Sunday, October 31, 2021

Meditation On Joy


And as all joys of childhood are unforgettably nonchalant and innocent, this video poem is a reconstruction of such a moment in the lives of township children swimming on a hot summer’s day. 

At the pit of my fears is the contaminated sewage water they are paddling in, a violent pond filled with infections and simmering pestilence that will soon wreck havoc on their young immunities. 

But all is in game, the euphoria of play and the unadulterated spectacle of being in an adventurous gang of unattended urchins, blinded to the fact that one might drown anytime their plastic bottles slide from muddy fingers.

Out here, dog pee is marking skins of new boys with offal baptisms and sacraments from sewer ponds, gurgled and gulped by hungry mouths of sunbaked bodies soon to be scribbled as post-mortem reports of drowned brown little bodies - headlining tragic recitals in morning bus-rides.

It is a joy still, when a bully dares a tread to the deeper side of this mire, another bony twelve year old daredevil out of depths slithering on fungi and tripped by lost engines and wheelbarrows.
Yet when a mother calls to a crowd of ring-wormed faces flocking from the scene of a drowning, all joy turns to bile and blind gods are beckoned to receive silently those soon forgotten frolics and giggles. 

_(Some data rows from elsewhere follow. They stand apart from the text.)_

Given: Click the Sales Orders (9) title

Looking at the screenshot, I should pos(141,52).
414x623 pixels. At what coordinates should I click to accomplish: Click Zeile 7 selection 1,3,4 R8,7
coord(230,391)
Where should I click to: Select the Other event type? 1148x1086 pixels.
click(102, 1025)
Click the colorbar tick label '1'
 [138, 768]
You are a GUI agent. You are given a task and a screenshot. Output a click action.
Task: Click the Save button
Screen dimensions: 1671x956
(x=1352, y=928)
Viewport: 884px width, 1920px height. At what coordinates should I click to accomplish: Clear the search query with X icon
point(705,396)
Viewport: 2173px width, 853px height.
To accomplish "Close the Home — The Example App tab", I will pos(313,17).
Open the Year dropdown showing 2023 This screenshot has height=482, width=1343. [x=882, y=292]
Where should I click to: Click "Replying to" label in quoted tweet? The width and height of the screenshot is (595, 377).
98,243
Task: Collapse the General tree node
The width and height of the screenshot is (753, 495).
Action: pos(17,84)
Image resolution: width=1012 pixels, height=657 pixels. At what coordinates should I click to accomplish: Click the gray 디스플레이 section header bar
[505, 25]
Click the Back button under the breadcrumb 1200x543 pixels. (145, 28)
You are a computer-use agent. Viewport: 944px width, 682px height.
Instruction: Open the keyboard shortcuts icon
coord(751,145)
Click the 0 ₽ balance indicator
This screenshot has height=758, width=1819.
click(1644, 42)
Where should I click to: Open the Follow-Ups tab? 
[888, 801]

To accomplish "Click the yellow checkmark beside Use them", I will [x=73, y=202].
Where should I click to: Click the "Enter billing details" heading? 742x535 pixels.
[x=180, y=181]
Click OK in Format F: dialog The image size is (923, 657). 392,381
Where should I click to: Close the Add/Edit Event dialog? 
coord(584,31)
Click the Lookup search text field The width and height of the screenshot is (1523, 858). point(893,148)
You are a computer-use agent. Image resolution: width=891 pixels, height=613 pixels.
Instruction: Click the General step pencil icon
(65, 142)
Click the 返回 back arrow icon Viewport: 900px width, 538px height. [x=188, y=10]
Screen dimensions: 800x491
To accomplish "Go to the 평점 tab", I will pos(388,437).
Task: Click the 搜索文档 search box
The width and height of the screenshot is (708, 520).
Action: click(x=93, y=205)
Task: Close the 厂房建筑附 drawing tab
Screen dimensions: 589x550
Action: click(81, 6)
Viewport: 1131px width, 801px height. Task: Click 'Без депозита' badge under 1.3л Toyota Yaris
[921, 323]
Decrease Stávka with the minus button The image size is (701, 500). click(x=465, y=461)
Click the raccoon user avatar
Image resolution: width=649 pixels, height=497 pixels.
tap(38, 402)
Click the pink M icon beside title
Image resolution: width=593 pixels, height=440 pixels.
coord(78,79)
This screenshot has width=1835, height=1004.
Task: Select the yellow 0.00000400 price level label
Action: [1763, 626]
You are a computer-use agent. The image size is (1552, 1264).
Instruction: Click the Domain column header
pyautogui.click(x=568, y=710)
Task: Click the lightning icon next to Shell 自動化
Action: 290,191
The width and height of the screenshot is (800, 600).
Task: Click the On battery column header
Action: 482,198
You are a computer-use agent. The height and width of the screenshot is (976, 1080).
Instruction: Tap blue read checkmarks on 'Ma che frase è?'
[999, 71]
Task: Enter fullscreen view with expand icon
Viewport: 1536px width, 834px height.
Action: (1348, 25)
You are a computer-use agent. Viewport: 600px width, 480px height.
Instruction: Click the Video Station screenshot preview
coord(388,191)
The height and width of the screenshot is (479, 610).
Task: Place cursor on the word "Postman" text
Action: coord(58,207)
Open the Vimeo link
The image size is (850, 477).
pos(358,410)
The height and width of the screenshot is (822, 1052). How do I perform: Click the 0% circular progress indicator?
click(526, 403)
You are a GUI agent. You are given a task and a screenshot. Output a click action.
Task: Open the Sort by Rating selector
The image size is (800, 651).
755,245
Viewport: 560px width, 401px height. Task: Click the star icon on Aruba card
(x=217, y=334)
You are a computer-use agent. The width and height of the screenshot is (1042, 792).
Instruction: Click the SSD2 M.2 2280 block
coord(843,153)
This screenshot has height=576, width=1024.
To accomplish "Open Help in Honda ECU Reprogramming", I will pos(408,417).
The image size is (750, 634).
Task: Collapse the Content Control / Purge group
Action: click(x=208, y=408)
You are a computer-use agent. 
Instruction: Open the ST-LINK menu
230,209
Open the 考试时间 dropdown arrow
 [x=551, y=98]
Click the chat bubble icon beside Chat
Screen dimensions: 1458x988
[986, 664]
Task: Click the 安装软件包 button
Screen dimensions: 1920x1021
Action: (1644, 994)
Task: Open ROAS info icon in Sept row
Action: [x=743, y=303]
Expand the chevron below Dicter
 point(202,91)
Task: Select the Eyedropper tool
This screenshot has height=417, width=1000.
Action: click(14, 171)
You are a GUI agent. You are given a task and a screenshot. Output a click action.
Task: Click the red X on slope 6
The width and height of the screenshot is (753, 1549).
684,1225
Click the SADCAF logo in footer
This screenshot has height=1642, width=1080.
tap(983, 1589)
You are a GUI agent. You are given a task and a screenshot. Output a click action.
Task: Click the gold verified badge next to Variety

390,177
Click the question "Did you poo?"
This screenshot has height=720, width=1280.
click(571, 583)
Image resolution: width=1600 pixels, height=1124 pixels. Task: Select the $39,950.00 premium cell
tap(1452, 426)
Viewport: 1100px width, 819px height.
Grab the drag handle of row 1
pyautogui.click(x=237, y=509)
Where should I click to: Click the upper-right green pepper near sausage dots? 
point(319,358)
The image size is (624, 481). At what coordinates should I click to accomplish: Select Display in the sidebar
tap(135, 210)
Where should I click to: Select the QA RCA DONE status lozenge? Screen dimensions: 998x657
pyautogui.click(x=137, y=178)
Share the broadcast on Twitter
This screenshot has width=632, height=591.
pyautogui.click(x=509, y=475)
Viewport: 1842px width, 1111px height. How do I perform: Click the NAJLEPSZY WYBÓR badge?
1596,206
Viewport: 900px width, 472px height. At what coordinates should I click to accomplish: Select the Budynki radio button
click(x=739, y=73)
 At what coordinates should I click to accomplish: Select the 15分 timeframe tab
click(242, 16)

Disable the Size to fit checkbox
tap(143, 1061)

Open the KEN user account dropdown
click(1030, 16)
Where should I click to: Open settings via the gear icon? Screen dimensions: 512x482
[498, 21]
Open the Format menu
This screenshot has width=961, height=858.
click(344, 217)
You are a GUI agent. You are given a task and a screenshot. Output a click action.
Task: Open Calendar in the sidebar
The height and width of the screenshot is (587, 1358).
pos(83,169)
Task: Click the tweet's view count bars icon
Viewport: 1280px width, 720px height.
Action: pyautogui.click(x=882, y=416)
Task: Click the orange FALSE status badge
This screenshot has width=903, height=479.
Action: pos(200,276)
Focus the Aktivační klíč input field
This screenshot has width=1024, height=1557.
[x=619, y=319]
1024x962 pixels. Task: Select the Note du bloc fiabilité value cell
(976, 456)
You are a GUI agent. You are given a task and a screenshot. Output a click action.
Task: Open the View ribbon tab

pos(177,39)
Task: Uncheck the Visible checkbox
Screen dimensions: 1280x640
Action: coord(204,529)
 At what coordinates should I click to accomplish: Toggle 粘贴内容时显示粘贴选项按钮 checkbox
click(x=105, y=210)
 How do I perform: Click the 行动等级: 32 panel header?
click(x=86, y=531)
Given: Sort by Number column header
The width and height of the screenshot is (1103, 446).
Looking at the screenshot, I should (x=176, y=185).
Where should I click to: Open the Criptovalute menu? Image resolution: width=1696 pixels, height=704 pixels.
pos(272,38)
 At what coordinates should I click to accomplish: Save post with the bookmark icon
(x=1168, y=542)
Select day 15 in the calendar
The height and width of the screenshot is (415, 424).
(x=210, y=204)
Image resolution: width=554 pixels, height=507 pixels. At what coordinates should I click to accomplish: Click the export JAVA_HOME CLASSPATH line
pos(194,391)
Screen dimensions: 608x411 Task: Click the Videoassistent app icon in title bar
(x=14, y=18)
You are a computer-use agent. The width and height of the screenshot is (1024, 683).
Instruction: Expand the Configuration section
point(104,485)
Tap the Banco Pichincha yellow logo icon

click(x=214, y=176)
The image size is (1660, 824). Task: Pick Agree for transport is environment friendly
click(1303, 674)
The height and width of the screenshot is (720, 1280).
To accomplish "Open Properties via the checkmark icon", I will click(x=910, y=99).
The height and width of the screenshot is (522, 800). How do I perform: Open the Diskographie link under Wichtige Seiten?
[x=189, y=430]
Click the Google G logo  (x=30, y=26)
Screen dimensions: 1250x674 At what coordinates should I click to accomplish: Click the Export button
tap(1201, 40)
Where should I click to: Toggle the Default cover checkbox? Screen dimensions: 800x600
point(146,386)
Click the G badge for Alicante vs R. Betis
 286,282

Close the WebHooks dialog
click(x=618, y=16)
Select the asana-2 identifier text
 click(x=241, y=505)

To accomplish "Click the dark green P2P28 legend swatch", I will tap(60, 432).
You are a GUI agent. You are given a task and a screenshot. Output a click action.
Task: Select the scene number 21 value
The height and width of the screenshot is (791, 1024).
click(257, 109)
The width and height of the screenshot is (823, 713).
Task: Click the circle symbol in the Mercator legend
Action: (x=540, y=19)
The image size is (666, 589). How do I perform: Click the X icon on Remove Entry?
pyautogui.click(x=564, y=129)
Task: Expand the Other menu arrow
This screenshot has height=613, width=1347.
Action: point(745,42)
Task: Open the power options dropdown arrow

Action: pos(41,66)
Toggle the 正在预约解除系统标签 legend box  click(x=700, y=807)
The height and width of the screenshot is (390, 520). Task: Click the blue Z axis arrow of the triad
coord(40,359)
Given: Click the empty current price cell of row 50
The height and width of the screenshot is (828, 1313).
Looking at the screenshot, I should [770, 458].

And at such puddles many a memory are formed and lost, rules bent to whims of childhood brevity without restraint, but often these swamps bury many a glowing smiles perishing with awe-filled eyes, and dread.

Wednesday, October 20, 2021

Meditation On Violence

 


Meditation On Violence

”And remember, the passion for destruction is also a creative passion.”

These are words uttered by an elderly character in one seminal cult-classic film titled Slacker, after expressing his rage against the systematic oppression of human potential by powers that be and their complacent populace.

But does the urge to rebel and protest an unsavory situation always have to result in destruction of property and life? And taking into cognizance the shared risk of public protests, can one deduce the destruction of property and life as force necessary for the creation of an alternative situation for the victim?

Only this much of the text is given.